### [ENTRIES SUPPLIED]
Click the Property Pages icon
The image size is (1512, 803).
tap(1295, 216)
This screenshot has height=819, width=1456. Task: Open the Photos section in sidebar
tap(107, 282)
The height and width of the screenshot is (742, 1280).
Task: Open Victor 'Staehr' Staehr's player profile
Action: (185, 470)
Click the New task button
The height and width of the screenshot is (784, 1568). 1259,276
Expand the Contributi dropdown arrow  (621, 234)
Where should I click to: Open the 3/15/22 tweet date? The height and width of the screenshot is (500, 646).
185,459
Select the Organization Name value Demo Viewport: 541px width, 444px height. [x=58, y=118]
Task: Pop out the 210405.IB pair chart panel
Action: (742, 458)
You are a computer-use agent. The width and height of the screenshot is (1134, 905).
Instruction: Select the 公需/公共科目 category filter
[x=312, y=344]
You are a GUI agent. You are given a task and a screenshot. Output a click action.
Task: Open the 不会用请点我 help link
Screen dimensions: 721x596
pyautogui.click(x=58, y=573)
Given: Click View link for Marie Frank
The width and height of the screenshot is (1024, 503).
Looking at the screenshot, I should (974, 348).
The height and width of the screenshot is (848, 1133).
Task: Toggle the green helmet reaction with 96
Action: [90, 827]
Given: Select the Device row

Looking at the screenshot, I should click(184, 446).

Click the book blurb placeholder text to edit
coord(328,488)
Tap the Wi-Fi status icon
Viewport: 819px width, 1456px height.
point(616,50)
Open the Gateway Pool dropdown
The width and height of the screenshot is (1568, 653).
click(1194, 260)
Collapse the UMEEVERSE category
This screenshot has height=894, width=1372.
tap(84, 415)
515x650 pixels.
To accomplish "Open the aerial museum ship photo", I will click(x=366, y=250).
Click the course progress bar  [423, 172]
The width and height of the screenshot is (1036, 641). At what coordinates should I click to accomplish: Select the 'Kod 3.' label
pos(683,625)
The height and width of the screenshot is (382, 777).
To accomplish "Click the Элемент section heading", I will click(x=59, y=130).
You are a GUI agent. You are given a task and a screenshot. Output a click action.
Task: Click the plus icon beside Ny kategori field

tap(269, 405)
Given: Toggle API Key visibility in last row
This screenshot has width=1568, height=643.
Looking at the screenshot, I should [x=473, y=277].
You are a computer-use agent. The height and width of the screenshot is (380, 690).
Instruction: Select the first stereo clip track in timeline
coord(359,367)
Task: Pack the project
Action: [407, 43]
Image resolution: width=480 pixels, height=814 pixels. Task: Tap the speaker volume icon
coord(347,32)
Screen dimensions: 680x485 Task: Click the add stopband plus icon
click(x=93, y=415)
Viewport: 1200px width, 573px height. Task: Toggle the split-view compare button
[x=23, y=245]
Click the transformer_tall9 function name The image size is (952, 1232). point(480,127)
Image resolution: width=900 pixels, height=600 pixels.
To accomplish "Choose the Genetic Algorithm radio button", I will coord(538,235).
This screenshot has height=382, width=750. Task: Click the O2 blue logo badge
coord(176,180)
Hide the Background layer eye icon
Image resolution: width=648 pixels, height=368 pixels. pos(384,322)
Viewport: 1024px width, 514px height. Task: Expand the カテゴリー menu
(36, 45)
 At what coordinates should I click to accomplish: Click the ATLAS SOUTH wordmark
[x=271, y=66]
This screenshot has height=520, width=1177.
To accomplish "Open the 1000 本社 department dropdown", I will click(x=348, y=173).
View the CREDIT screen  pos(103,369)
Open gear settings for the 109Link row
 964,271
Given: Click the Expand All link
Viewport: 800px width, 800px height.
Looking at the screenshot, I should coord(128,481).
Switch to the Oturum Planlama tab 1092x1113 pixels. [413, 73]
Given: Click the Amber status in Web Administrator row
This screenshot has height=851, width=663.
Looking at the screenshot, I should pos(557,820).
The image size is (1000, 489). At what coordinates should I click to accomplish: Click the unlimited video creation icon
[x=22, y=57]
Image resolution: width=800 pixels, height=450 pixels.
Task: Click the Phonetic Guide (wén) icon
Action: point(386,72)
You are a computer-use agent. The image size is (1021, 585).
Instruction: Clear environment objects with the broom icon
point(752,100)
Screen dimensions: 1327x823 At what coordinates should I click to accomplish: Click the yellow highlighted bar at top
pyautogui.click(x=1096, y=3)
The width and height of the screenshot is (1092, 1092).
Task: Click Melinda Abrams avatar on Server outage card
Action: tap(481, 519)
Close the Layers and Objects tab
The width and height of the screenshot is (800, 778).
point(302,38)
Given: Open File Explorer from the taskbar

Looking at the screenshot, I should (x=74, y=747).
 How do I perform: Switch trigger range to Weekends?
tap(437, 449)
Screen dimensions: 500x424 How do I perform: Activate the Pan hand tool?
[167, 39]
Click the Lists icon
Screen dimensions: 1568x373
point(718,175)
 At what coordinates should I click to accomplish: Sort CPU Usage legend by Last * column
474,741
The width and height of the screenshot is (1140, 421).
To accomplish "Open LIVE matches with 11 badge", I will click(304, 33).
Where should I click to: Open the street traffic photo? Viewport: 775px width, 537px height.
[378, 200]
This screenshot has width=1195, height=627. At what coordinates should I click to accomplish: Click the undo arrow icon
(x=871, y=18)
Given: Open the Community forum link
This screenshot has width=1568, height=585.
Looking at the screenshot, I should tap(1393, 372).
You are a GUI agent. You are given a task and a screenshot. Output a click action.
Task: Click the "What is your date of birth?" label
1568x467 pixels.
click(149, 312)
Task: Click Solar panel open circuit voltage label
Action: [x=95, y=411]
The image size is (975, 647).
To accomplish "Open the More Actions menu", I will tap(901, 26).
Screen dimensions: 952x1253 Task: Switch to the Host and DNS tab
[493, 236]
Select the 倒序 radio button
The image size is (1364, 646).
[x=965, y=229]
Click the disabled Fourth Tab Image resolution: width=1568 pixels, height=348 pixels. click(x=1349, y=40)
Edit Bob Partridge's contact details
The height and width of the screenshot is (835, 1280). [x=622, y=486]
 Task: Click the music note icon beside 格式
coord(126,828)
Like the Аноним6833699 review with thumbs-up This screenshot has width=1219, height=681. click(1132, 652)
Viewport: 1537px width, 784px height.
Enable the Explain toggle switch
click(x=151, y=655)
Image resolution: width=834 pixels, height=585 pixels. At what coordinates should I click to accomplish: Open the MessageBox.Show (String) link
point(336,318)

### [WHAT YOU SHOULD DO]
Give an exact repetition of all the material.

### [RESULT OF THE TASK]
Click the Property Pages icon
The image size is (1512, 803).
tap(1295, 216)
This screenshot has height=819, width=1456. Task: Open the Photos section in sidebar
tap(107, 282)
The height and width of the screenshot is (742, 1280).
Task: Open Victor 'Staehr' Staehr's player profile
Action: (185, 470)
Click the New task button
The height and width of the screenshot is (784, 1568). 1259,276
Expand the Contributi dropdown arrow  (621, 234)
Where should I click to: Open the 3/15/22 tweet date? The height and width of the screenshot is (500, 646).
185,459
Select the Organization Name value Demo Viewport: 541px width, 444px height. [x=58, y=118]
Task: Pop out the 210405.IB pair chart panel
Action: (742, 458)
You are a computer-use agent. The width and height of the screenshot is (1134, 905).
Instruction: Select the 公需/公共科目 category filter
[x=312, y=344]
You are a GUI agent. You are given a task and a screenshot. Output a click action.
Task: Open the 不会用请点我 help link
Screen dimensions: 721x596
pyautogui.click(x=58, y=573)
Given: Click View link for Marie Frank
The width and height of the screenshot is (1024, 503).
Looking at the screenshot, I should (974, 348).
The height and width of the screenshot is (848, 1133).
Task: Toggle the green helmet reaction with 96
Action: [90, 827]
Given: Select the Device row

Looking at the screenshot, I should click(184, 446).

Click the book blurb placeholder text to edit
coord(328,488)
Tap the Wi-Fi status icon
Viewport: 819px width, 1456px height.
point(616,50)
Open the Gateway Pool dropdown
The width and height of the screenshot is (1568, 653).
click(1194, 260)
Collapse the UMEEVERSE category
This screenshot has height=894, width=1372.
tap(84, 415)
515x650 pixels.
To accomplish "Open the aerial museum ship photo", I will click(x=366, y=250).
Click the course progress bar  [423, 172]
The width and height of the screenshot is (1036, 641). At what coordinates should I click to accomplish: Select the 'Kod 3.' label
pos(683,625)
The height and width of the screenshot is (382, 777).
To accomplish "Click the Элемент section heading", I will click(x=59, y=130).
You are a GUI agent. You are given a task and a screenshot. Output a click action.
Task: Click the plus icon beside Ny kategori field

tap(269, 405)
Given: Toggle API Key visibility in last row
This screenshot has width=1568, height=643.
Looking at the screenshot, I should [x=473, y=277].
You are a computer-use agent. The height and width of the screenshot is (380, 690).
Instruction: Select the first stereo clip track in timeline
coord(359,367)
Task: Pack the project
Action: [407, 43]
Image resolution: width=480 pixels, height=814 pixels. Task: Tap the speaker volume icon
coord(347,32)
Screen dimensions: 680x485 Task: Click the add stopband plus icon
click(x=93, y=415)
Viewport: 1200px width, 573px height. Task: Toggle the split-view compare button
[x=23, y=245]
Click the transformer_tall9 function name The image size is (952, 1232). point(480,127)
Image resolution: width=900 pixels, height=600 pixels.
To accomplish "Choose the Genetic Algorithm radio button", I will coord(538,235).
This screenshot has height=382, width=750. Task: Click the O2 blue logo badge
coord(176,180)
Hide the Background layer eye icon
Image resolution: width=648 pixels, height=368 pixels. pos(384,322)
Viewport: 1024px width, 514px height. Task: Expand the カテゴリー menu
(36, 45)
 At what coordinates should I click to accomplish: Click the ATLAS SOUTH wordmark
[x=271, y=66]
This screenshot has height=520, width=1177.
To accomplish "Open the 1000 本社 department dropdown", I will click(x=348, y=173).
View the CREDIT screen  pos(103,369)
Open gear settings for the 109Link row
 964,271
Given: Click the Expand All link
Viewport: 800px width, 800px height.
Looking at the screenshot, I should coord(128,481).
Switch to the Oturum Planlama tab 1092x1113 pixels. [413, 73]
Given: Click the Amber status in Web Administrator row
This screenshot has height=851, width=663.
Looking at the screenshot, I should pos(557,820).
The image size is (1000, 489). At what coordinates should I click to accomplish: Click the unlimited video creation icon
[x=22, y=57]
Image resolution: width=800 pixels, height=450 pixels.
Task: Click the Phonetic Guide (wén) icon
Action: point(386,72)
You are a computer-use agent. The image size is (1021, 585).
Instruction: Clear environment objects with the broom icon
point(752,100)
Screen dimensions: 1327x823 At what coordinates should I click to accomplish: Click the yellow highlighted bar at top
pyautogui.click(x=1096, y=3)
The width and height of the screenshot is (1092, 1092).
Task: Click Melinda Abrams avatar on Server outage card
Action: tap(481, 519)
Close the Layers and Objects tab
The width and height of the screenshot is (800, 778).
point(302,38)
Given: Open File Explorer from the taskbar

Looking at the screenshot, I should (x=74, y=747).
 How do I perform: Switch trigger range to Weekends?
tap(437, 449)
Screen dimensions: 500x424 How do I perform: Activate the Pan hand tool?
[167, 39]
Click the Lists icon
Screen dimensions: 1568x373
point(718,175)
 At what coordinates should I click to accomplish: Sort CPU Usage legend by Last * column
474,741
The width and height of the screenshot is (1140, 421).
To accomplish "Open LIVE matches with 11 badge", I will click(304, 33).
Where should I click to: Open the street traffic photo? Viewport: 775px width, 537px height.
[378, 200]
This screenshot has width=1195, height=627. At what coordinates should I click to accomplish: Click the undo arrow icon
(x=871, y=18)
Given: Open the Community forum link
This screenshot has width=1568, height=585.
Looking at the screenshot, I should tap(1393, 372).
You are a GUI agent. You are given a task and a screenshot. Output a click action.
Task: Click the "What is your date of birth?" label
1568x467 pixels.
click(149, 312)
Task: Click Solar panel open circuit voltage label
Action: [x=95, y=411]
The image size is (975, 647).
To accomplish "Open the More Actions menu", I will tap(901, 26).
Screen dimensions: 952x1253 Task: Switch to the Host and DNS tab
[493, 236]
Select the 倒序 radio button
The image size is (1364, 646).
[x=965, y=229]
Click the disabled Fourth Tab Image resolution: width=1568 pixels, height=348 pixels. click(x=1349, y=40)
Edit Bob Partridge's contact details
The height and width of the screenshot is (835, 1280). [x=622, y=486]
 Task: Click the music note icon beside 格式
coord(126,828)
Like the Аноним6833699 review with thumbs-up This screenshot has width=1219, height=681. click(1132, 652)
Viewport: 1537px width, 784px height.
Enable the Explain toggle switch
click(x=151, y=655)
Image resolution: width=834 pixels, height=585 pixels. At what coordinates should I click to accomplish: Open the MessageBox.Show (String) link
point(336,318)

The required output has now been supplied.